TASK PROMPT: Go through the records below and report each line with "screenshot" in it.
=== Section Start ===
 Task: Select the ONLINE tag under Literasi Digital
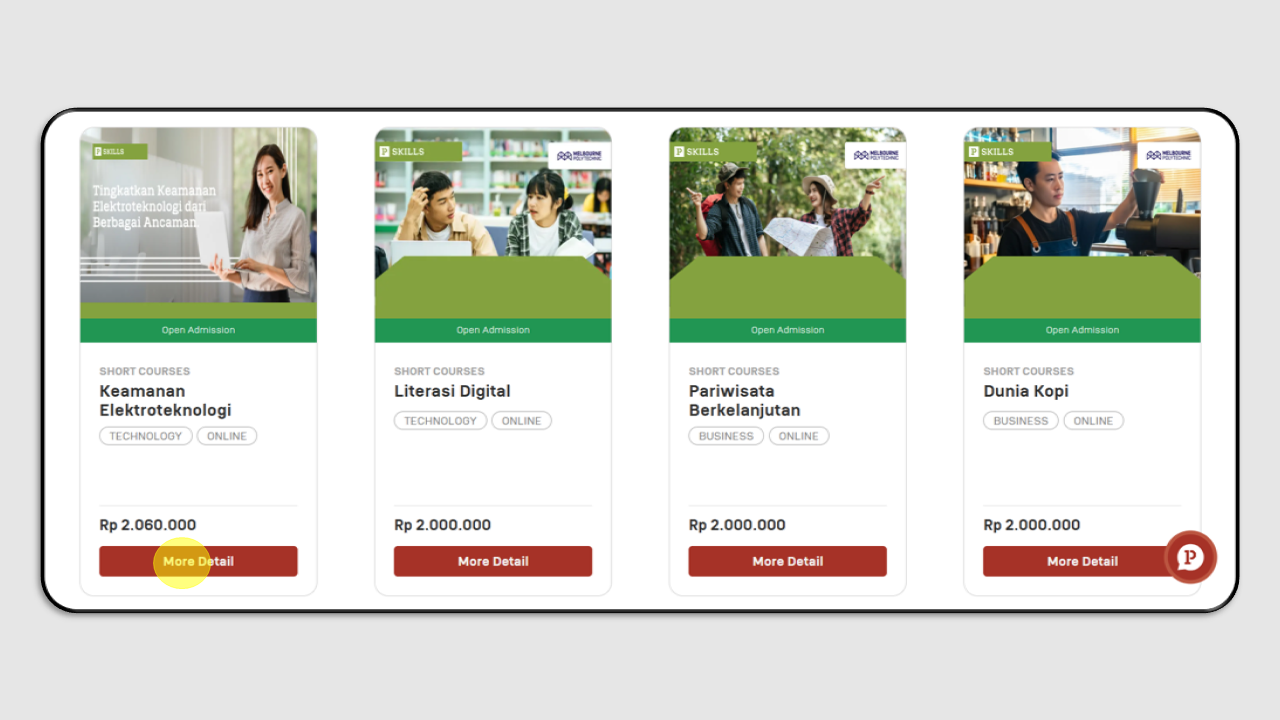pyautogui.click(x=521, y=421)
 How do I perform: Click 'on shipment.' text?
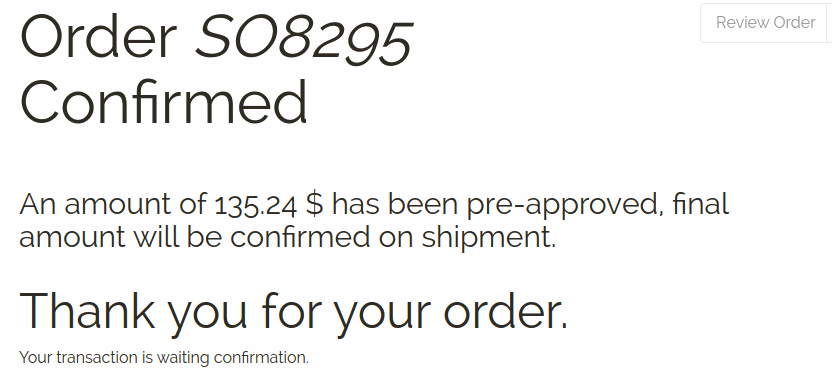467,238
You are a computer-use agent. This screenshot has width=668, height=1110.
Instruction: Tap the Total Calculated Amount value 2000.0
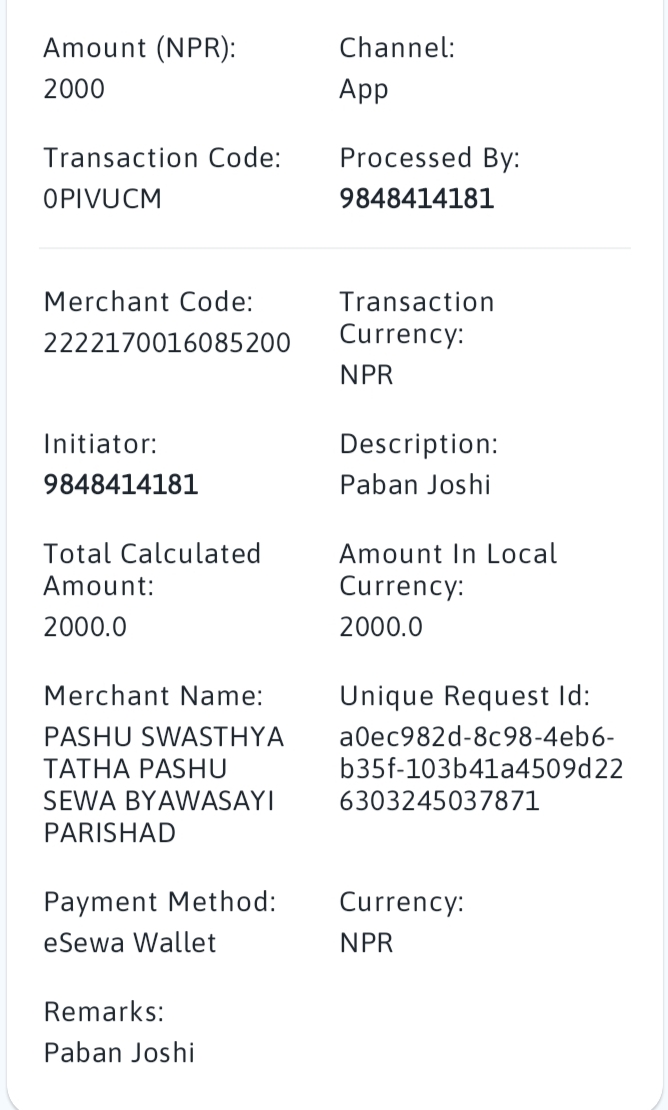coord(85,627)
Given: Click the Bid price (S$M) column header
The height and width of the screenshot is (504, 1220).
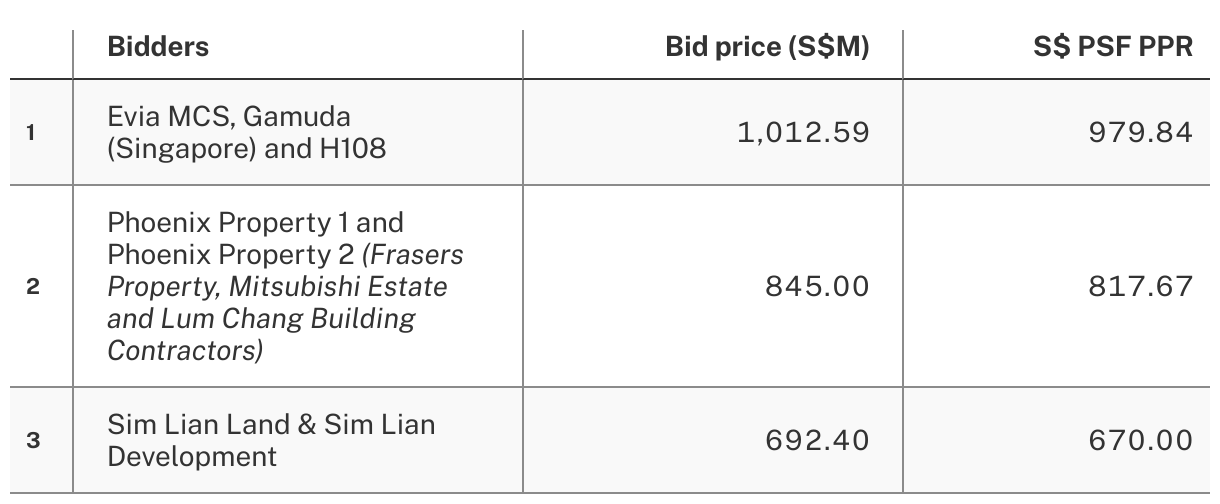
=== Section End ===
WRITTEN REPLY:
You are a computer-use agent. This screenshot has width=668, height=1110.
The height and width of the screenshot is (504, 1220).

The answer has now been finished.